Olympics clock: The joy of countdowns

Countdown clocks

A timer showing the 500 days to go until the 2012 Olympics is being unveiled in London, but why are these countdowns so beguiling, asks John Morton, writer of comedy Twenty Twelve.

Remember Ken Livingstone's "live" running unemployment total on the old GLC building in London? Or there's the US National Debt Clock in Times Square. Or the live stock market prices and world financial indices snaking their way around the walls of the Thomson Reuters building in Canary Wharf.

There seems to be something hypnotic about watching history unfolding digitally in real time before our eyes.

But it's the clocks that count downwards towards a fixed point that really seem to have us in their thrall. How else could Countdown's 30-second analogue clock face with its plinky plonky musical accompaniment have dominated afternoon television for nearly 30 years as the procession of presenters, contestants, and fragrant letter-wranglers have come and gone beneath it.

And then there was the Millennium. Remember the mounting fear, presented to us as a kind of world-wide ticking bomb, that when the digits on our computer clocks finally flicked over to 2,000 all our planes would suddenly fall out of the sky?

And remember all those public Millennium clocks counting us down second by second through the final years, months, and days to the zero hour? The French had theirs ticking away outside the Centre Pompidou in Paris. The Queen unveiled London's at Greenwich with a thousand days to go.

In Dublin they had the brilliant idea of installing theirs underwater so that the time on its green-illuminated face would shine up through the waters of the Liffey. Needless to say it let in water, failed to tell the time correctly, and quickly earned its nickname of "The Time in the Slime".

Where are they all now?

There's something both fascinating and unsettling going on here, and perhaps it's not so much to do with the clocks as with time itself, or the way we perceive it. Maybe there's something about the certainty, the unavoidabiltiy of that journey down towards zero that taps into something buried deep within the collective psyche.

Parachutists call it ground rush. Apparently while you're falling through the sky and before you open your parachute the perception is that you're dropping towards the ground at a perfectly manageable speed. Yes it's exhilarating, but there's plenty of time to look around you and take in the wonder of it all.
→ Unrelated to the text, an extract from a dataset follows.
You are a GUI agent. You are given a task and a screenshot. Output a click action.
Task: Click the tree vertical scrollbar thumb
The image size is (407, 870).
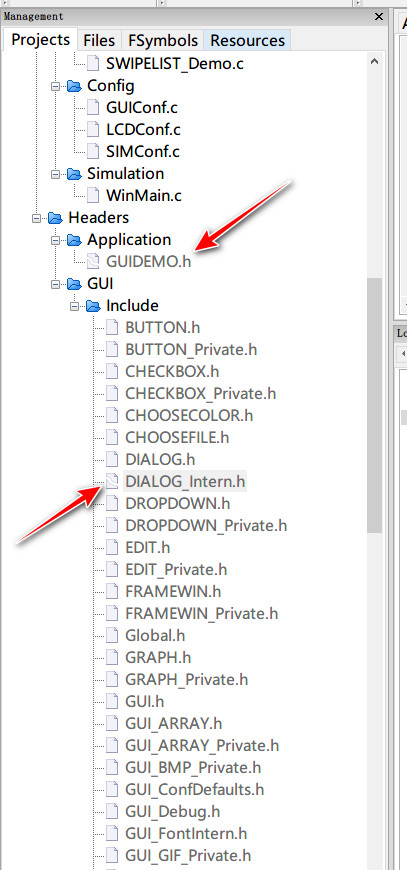point(375,405)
But that's an illusion caused by the lack of visual cues. It's only when you drop below a certain height and suddenly become aware that the ground is rushing up to meet you that you realise how fast you've been falling all along.

Media playback is unsupported on your device
Media captionTwenty Twelve is a comic take on preparations

More sobering still, maybe there's an analogy here for the way we experience time over the course of a human life.
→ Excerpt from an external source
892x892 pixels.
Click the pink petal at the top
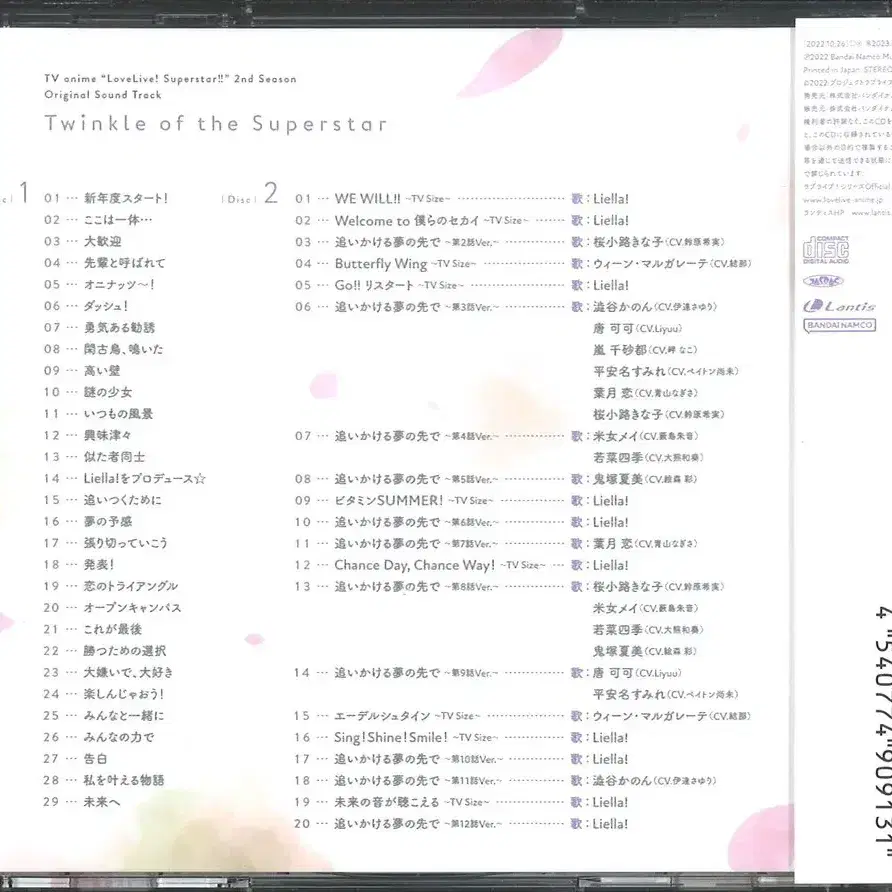pyautogui.click(x=510, y=61)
For most of our lives we drift along on the assumption that there's always going to be time left ahead of us to develop, modify, and realise our many and varied dreams in that portion of it, still unused, called the future.
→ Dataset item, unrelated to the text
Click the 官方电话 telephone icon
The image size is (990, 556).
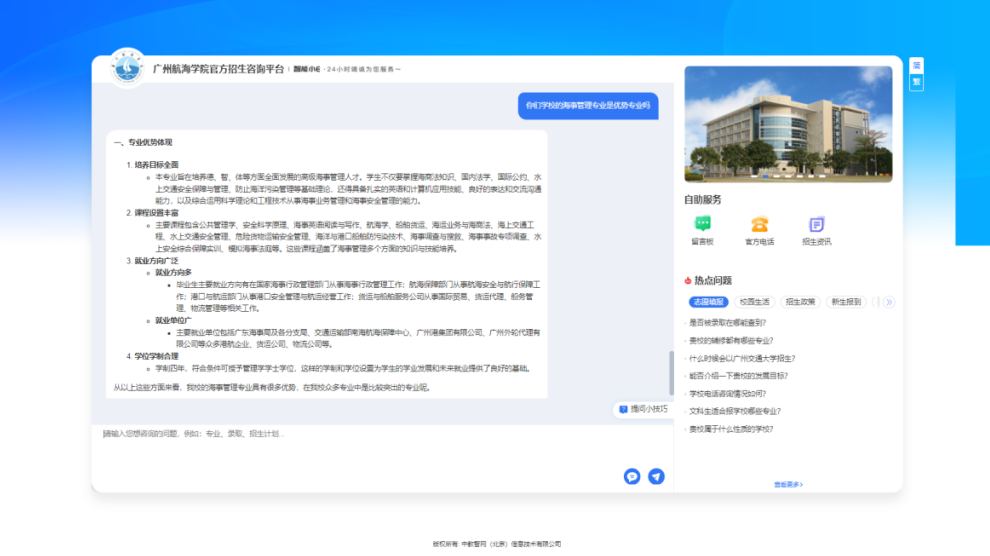759,225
And we're happy enough with this arrangement right up to the point where we become aware that we've run out of future. What happened? Of course the ground has been rushing up towards us all along, we just didn't realise how fast we'd been falling.

Maybe it goes some way to explaining the lure of the countdown clock. A thousand days to go - still a long way away. Five hundred days - still pretty much still talking about the future. A hundred days - anybody know how many months that is? Fifty days - wait a minute, hang on, that's less eight weeks.

Suddenly we're not going to make this. What happened to all the time?

So perhaps as Olympics fans watch the 500 days to go clock, they should have a quick glance at their to-do list.